Date: 2011-12-14 10:42 pm (UTC)
adamw: (Default)
From: [personal profile] adamw
But has he heard much beyond the hit(s)? MLS are like a hologram, where most any part tells you the whole - not so here.

I have, yes, and I still hate them.

Anyway, interesting list - and even more interesting that our only crossover (my list is now on LJ too) is Frank Turner. I wasn't expecting that.

Date: 2011-12-17 03:38 pm (UTC)
From: [identity profile] barrysarll.livejournal.com
Heh, the only other ones on yours I've even heard were Zola Jesus, Tori Amos and Tom Waits. All of which I quite enjoyed, but none of which really stood out compared to the artists' back catalogues.

Date: 2011-12-14 02:31 pm (UTC)
From: [identity profile] splendorsine.livejournal.com
I'm keeping on trying with Frank Turner. He's still not quite gelling for me somehow, despite some truly great soundbites. Which makes him a true child of our modern political age I guess...

Date: 2011-12-14 05:14 pm (UTC)
From: [identity profile] barrysarll.livejournal.com
What I've heard beyond this album has not inspired me - the covers, in particular, are abominable.

Date: 2011-12-14 04:28 pm (UTC)
From: [identity profile] drummygirl.livejournal.com
This is great - I've not had a chance to check anything out this year, so albums of the year posts helps me to find things to plug into Spotify or wherever & listen. Right now I've got Low on. Thanks!

Date: 2011-12-14 05:16 pm (UTC)
From: [identity profile] barrysarll.livejournal.com
Glad to be of service!

Date: 2011-12-14 06:32 pm (UTC)
From: [identity profile] vertigoranger.livejournal.com
Perfectly timed, I'm poisonously bored of all the music I've heard lately, and I ain't heard these, though in a few cases that's because I've not been keeping up with old favourites.

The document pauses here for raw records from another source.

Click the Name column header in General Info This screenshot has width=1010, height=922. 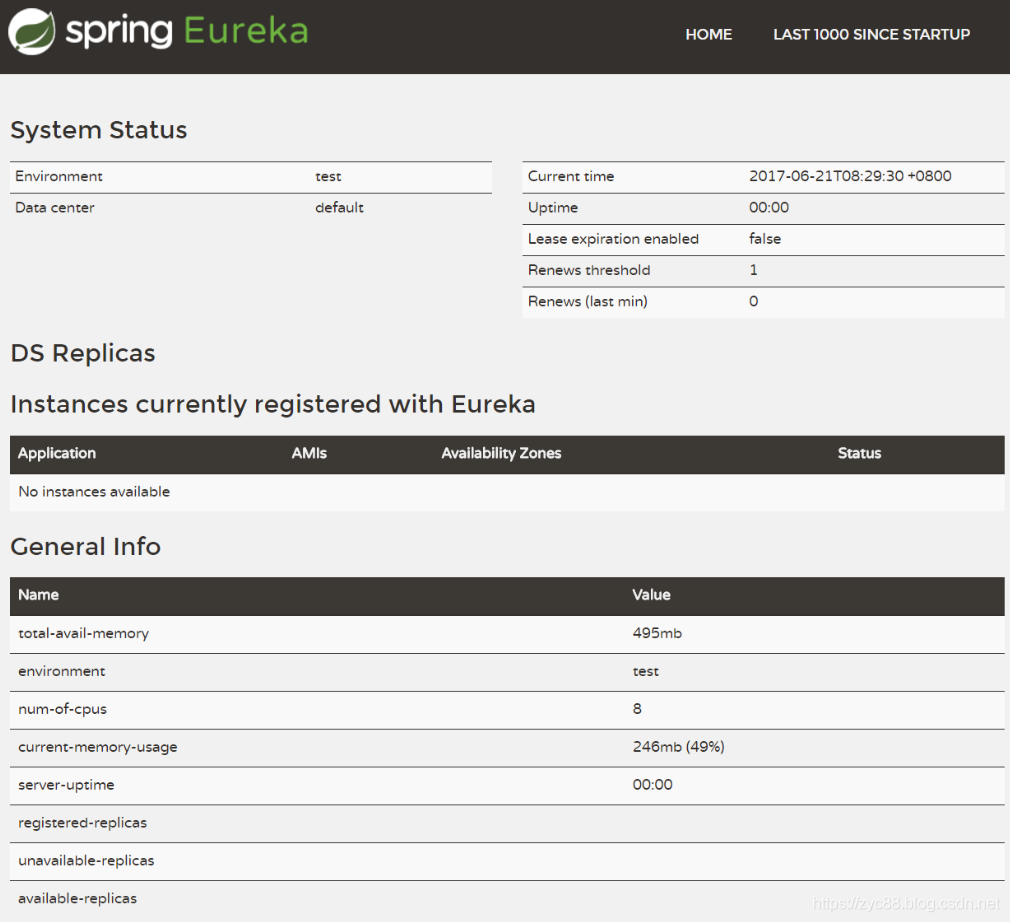(38, 595)
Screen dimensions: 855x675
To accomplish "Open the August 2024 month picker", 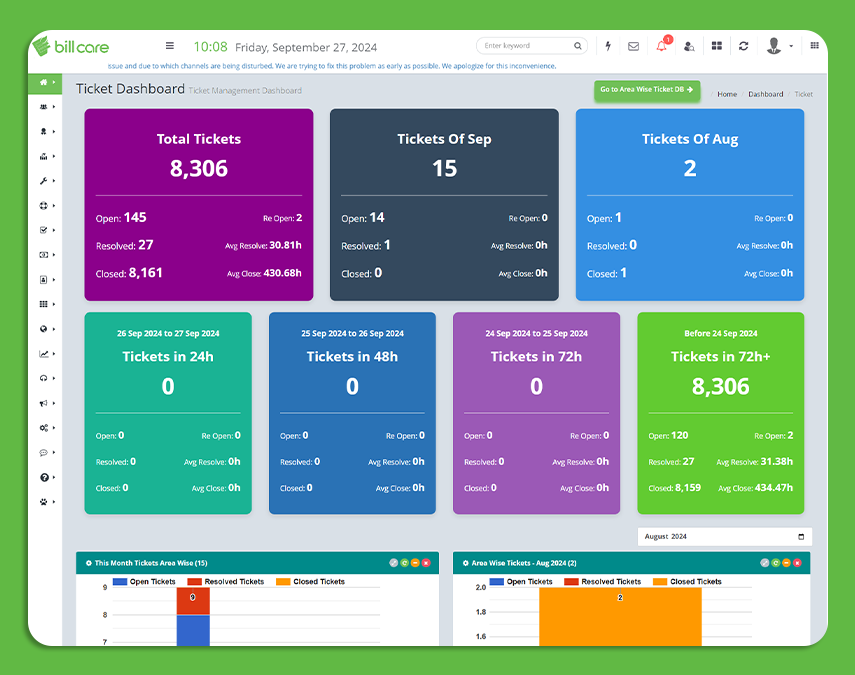I will (x=724, y=537).
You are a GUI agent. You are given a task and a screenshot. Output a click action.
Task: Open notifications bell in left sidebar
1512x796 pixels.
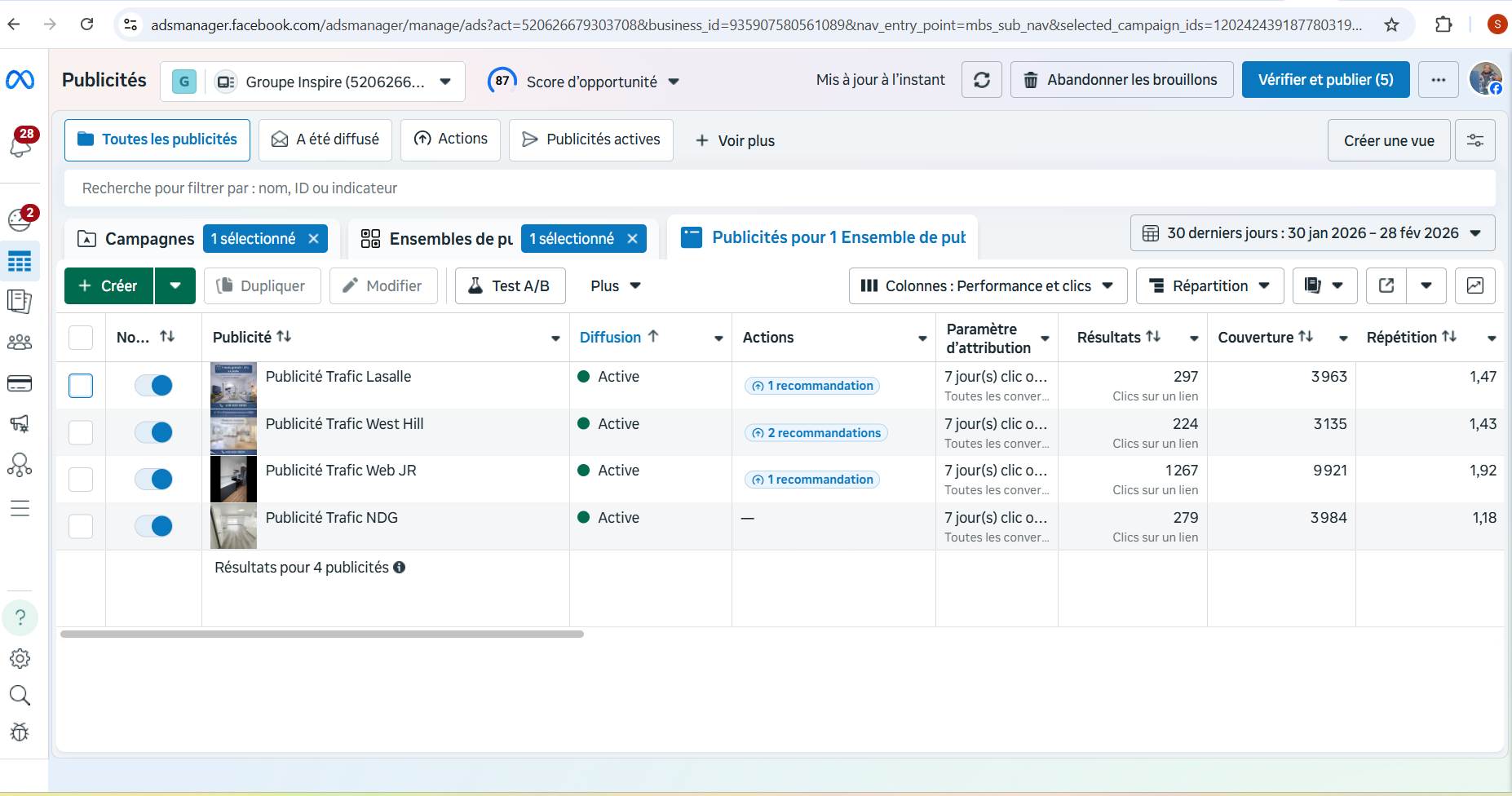point(21,144)
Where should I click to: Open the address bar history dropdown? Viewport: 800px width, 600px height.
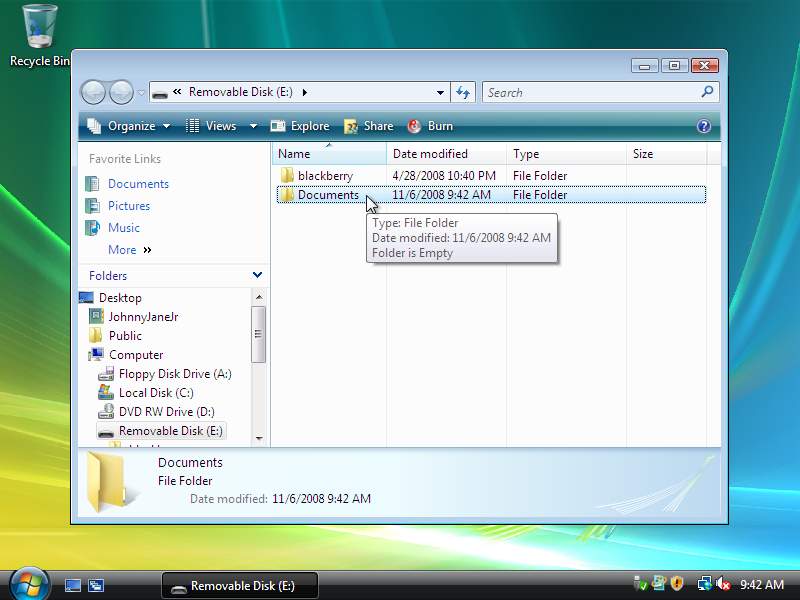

Date: 2011-12-14 11:29 pm (UTC)
From: [identity profile] the-elyan.livejournal.com
I have an uncomfortable suspicion that HMHB have run out of tunes, but the lyrics just keep getting better. was chatting to the chap in Probe Records about the Quietus article, and he agreed that it's one of the rare pieces to actually get what they're about, and why it's more than the Trumpton Riots.